Thank you for your support. I love you eternally❤

Love, Your Wife

Sinar mencibir, "Eternally, eternally, ujungnya nggak, tuh."

"Cie ... cemburu, ya?"

Sinar menoleh dan langsung terlonjak kaget. Buku yang dia pegang sampai jatuh ke lantai. "Astaga! Bikin kaget aja!"

Sosok yang menyapa Sinar adalah Viscy Soetomo, laki-laki yang selalu disebut-sebut oleh Cakrawala.

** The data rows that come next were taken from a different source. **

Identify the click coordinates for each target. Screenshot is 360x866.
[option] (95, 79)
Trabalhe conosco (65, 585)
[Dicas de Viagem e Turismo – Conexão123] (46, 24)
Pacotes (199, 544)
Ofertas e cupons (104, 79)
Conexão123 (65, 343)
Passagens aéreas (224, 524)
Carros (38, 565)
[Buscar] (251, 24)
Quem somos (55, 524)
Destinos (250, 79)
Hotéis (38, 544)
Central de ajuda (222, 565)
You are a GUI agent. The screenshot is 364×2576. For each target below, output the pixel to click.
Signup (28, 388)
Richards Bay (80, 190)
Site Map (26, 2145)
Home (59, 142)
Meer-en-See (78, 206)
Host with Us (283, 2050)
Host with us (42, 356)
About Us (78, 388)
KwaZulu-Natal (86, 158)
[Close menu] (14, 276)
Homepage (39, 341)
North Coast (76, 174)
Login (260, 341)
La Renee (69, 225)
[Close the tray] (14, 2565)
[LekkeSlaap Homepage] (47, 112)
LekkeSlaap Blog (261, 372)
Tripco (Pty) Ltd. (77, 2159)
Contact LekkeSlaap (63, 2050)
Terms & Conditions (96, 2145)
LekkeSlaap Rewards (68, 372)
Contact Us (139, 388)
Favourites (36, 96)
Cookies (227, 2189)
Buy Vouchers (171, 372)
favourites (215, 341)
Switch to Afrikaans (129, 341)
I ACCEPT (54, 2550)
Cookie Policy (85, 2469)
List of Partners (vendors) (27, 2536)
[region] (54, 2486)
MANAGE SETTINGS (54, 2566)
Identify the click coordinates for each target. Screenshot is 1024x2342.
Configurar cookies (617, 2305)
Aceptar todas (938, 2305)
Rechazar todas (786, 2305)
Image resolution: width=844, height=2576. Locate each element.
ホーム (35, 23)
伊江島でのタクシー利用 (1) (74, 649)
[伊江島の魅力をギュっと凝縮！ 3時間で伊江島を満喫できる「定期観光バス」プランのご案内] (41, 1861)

Ini pertama kalinya setelah dua tahun terakhir Sinar tidak lagi bertemu Viscy, tepat setelah penolakan yang dia berikan untuk laki-laki itu.

"Maaf, ya, bikin kamu kaget." Viscy mengulas senyum.

"Nggak apa-apa, Kak. Untung jantungku kuat."

Viscy terkekeh. "Kamu masih selucu dulu, ya."

Sinar bingung harus merespons bagaimana. Tangannya bergerak dengan sendirinya menggaruk tengkuk leher yang tidak gatal sama sekali. Sinar kehabisan bahan obrolan melihat kehadiran Viscy.

"Selamat, ya, atas pernikahan kamu sama Cakra. Kaget dengarnya karena nggak nyangka kamu jadi bagian keluarga Soetomo."

Sinar menggaruk tengkuk lehernya sekali lagi. "Makasih, Kak."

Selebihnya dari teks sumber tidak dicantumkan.